▶ **What to work on**: There is one span to output from the data below: the lines starting at the line with "Image resolution: width=218" and ending at the line with "This screenshot has height=404, width=901.". Output it exactly, ends included, nothing more.

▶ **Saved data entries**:

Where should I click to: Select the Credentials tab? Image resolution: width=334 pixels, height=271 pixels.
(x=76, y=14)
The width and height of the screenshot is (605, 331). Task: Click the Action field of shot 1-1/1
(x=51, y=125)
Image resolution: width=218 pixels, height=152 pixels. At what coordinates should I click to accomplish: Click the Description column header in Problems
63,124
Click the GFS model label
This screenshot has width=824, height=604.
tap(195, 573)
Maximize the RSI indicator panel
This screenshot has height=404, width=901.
---
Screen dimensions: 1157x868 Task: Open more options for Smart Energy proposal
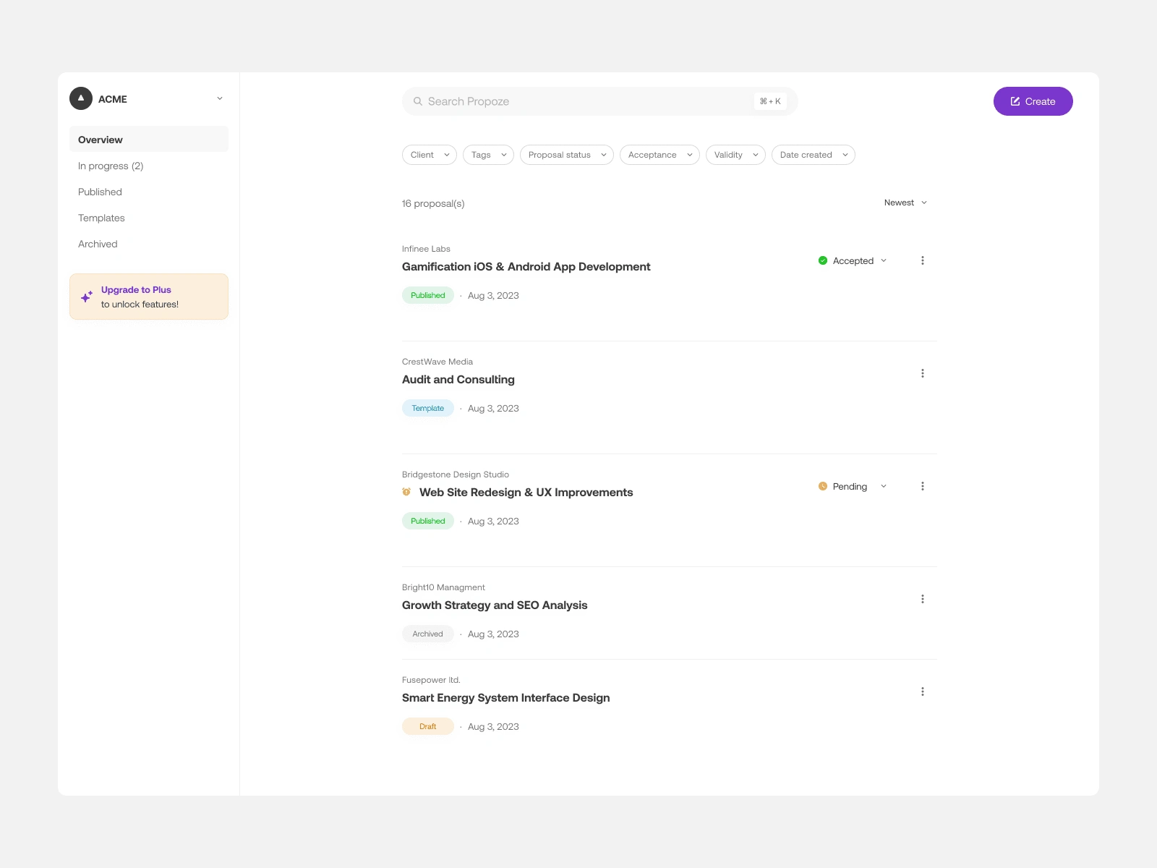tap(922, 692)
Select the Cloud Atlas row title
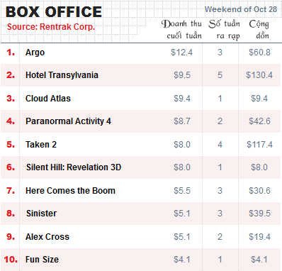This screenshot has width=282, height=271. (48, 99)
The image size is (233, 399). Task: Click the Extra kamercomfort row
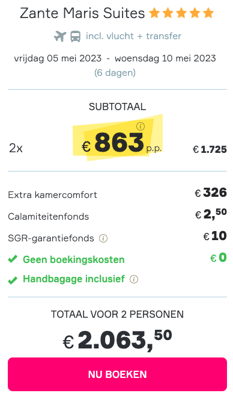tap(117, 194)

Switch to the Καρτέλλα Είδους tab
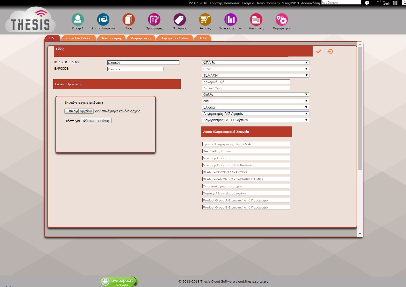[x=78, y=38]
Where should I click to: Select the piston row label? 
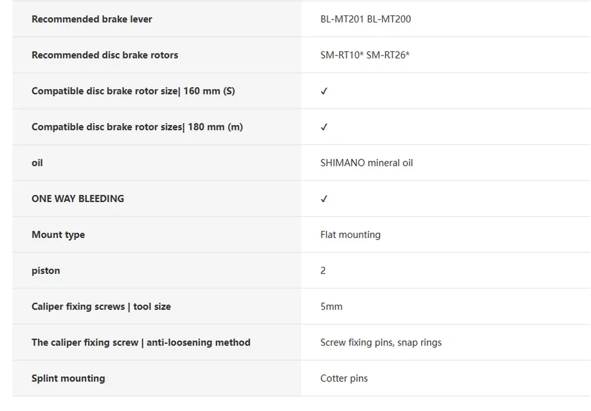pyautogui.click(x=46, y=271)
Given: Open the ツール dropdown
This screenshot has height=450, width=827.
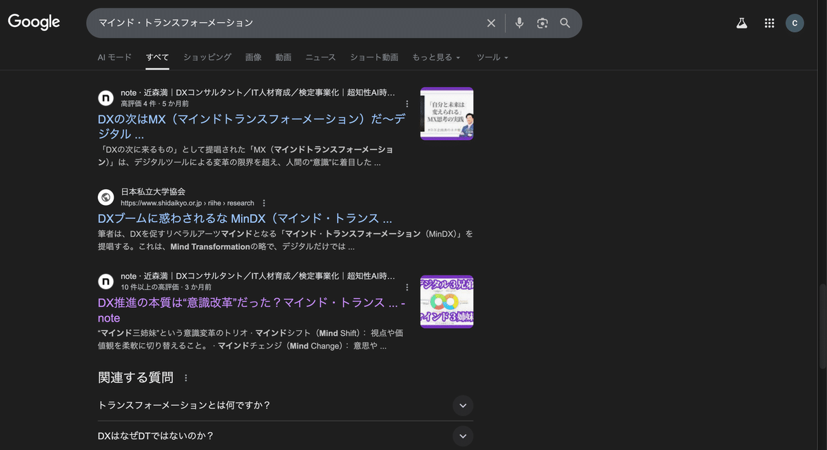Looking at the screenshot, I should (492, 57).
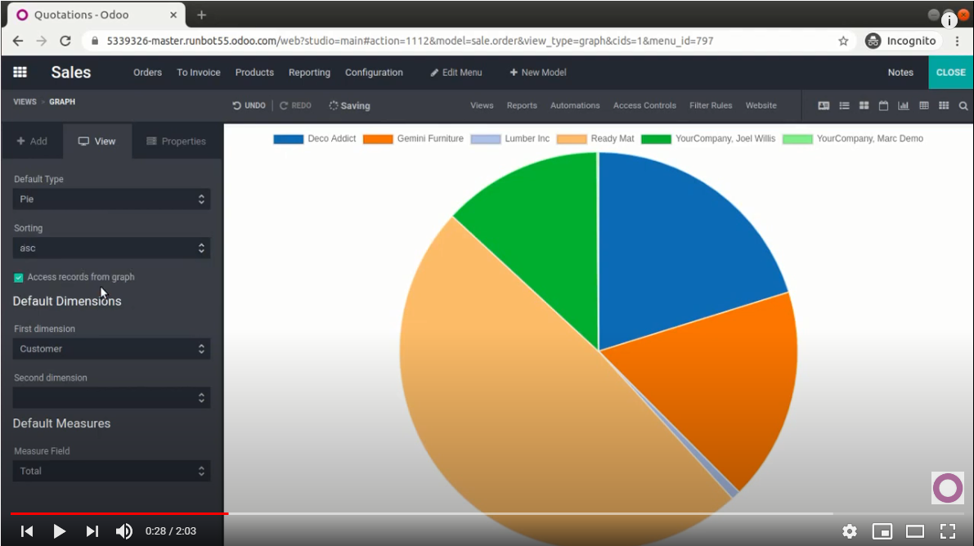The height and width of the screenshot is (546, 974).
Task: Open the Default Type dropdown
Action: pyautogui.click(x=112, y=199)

▶ **Solution for this problem**:
Image resolution: width=218 pixels, height=152 pixels. At what coordinates should I click to accomplish: Click the Description column header in Problems
63,124
Click the GFS model label
This screenshot has width=824, height=604.
tap(195, 573)
Maximize the RSI indicator panel
This screenshot has height=404, width=901.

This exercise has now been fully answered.